Agents are not the villains of piece

July 19, 2012

Regarding "Grand fee paid for each foreign student" (News, 5 July). The article makes much of Newcastle University spending £2.2 million on recruitment agents' commission. What it does not mention is that according to the most recent Higher Education Financial Yearbook, this helped to secure non-European Union student fees of £38 million: at 6 per cent of the associated income, that looks like a pretty good deal.

Sadly, there is a faction in higher education that starts from the assumption that agents are crooks and shysters until proven otherwise, and that the commercial model by which universities rather than parents fund the recruitment infrastructure is inherently unethical and subject to irreconcilable conflicts of interest.

All good knockabout stuff, but you can make an equally good case that students get better advice from agents representing a broad cross-section of countries and institutions than from a university recruitment office, the first duty of which is to the institution. I see no problem with the service being grounded on referral payments rather than direct charges to parents or students.

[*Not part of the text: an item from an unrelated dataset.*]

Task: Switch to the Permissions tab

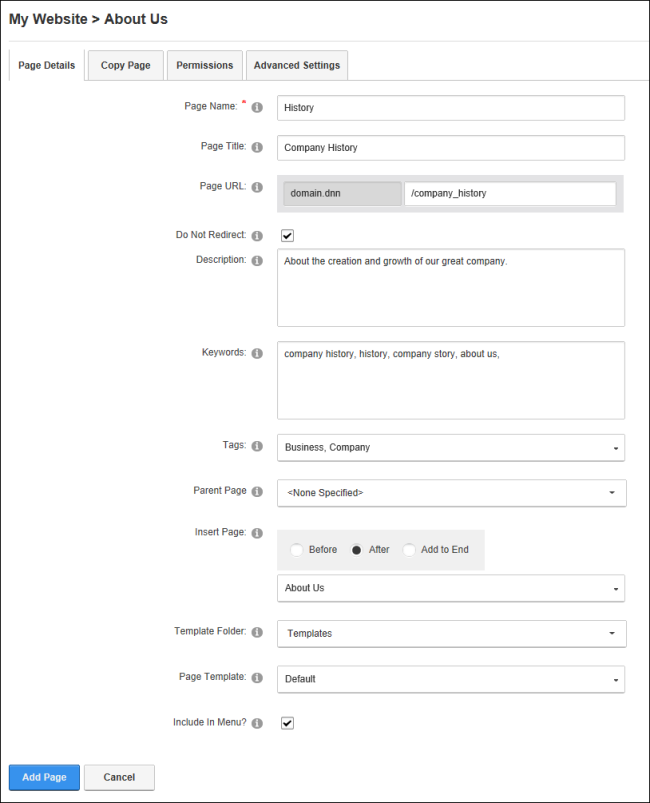Action: point(204,65)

Coupled with their high-level personal and counselling skills, agents are generally bilingual, possess extensive knowledge and understanding of education systems in the UK and elsewhere, and can help students and their parents navigate the relevant visa and regulatory regimes. They also offer a service to local education providers whose staff are not necessarily conversant with overseas university systems, and facilitate contact with schools and local universities by visiting UK academic staff. The larger agencies host exhibitions where aspiring students can talk directly to international universities.

Acting in loco parentis (particularly when parents have little English), the agents track student performance, hold universities to account for student welfare and interpret reports for foreign families. They are hardly the villains of the piece. Shading the international debate on a presumption of guilt obscures the real issues and helps no one in the academy - particularly when it seems to offer comfort to the Home Office's grotesque position on international student numbers.